“Setidaknya ada 6 motif batik yang telah diciptakan oleh masyarakat melalui program ini, beberapa di antaranya motif Ronjati, Anggrek Bulan, dan Anggrek Tri Colour. Motif-motif tersebut juga telah kami dorong untuk didaftarkan hak paten agar dapat semakin dikenal oleh masyarakat luas,” ujarnya.
Brasto juga menuturkan, Pertamina terus mendorong kelompok pengrajin untuk berinovasi dalam kegiatan produksi batik, salah satunya dengan memanfaatkan pewarna batik alami yang ramah lingkungan.
“Jika umumnya pewarna batik menggunakan cairan berbahan kimia, namun kelompok yang kami bina cenderung memanfaatkan tanaman dan tumbuhan di sekitar yang diolah menjadi bahan pewarna alami, sehingga lebih ramah lingkungan dan lebih hemat,” katanya.

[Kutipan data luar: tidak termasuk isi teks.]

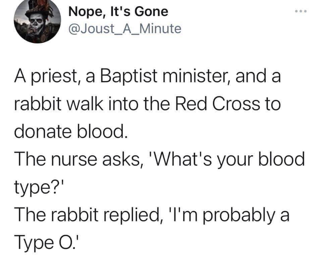Image resolution: width=322 pixels, height=266 pixels.
Task: Select the donate blood. line
Action: [x=71, y=131]
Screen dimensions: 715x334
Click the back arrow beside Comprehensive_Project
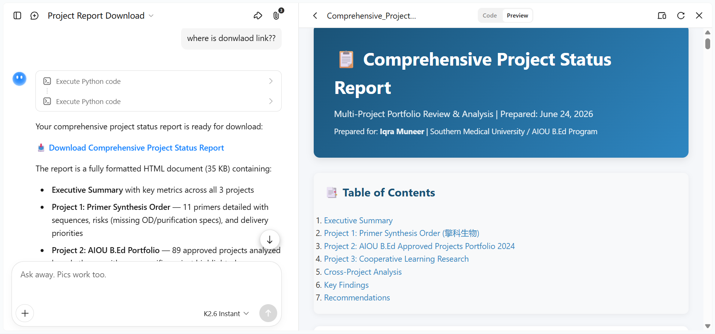click(x=315, y=16)
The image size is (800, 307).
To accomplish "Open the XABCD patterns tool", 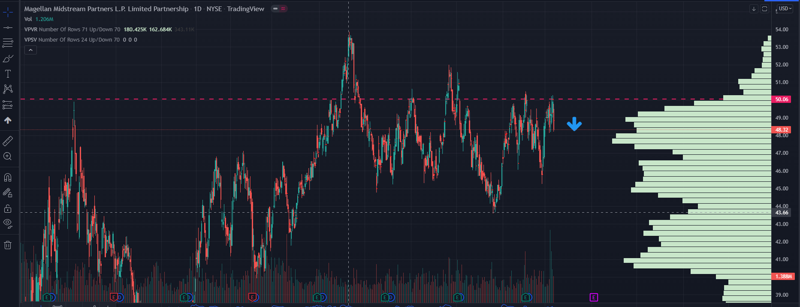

Salah satu anggota Kelompok Batik Sekar Jatimas, Lilis bercerita kelompoknya mampu memperoleh keuntungan dari usaha batik yang dijalani setidaknya Rp8.000.000 per bulan pendapatan kelompok atau Rp550.000 per bulan pendapatan anggota.
“Melalui usaha ini kami dapat menambah pendapatan keluarga untuk memenuhi kebutuhan sehari-hari,” ucap Lilis.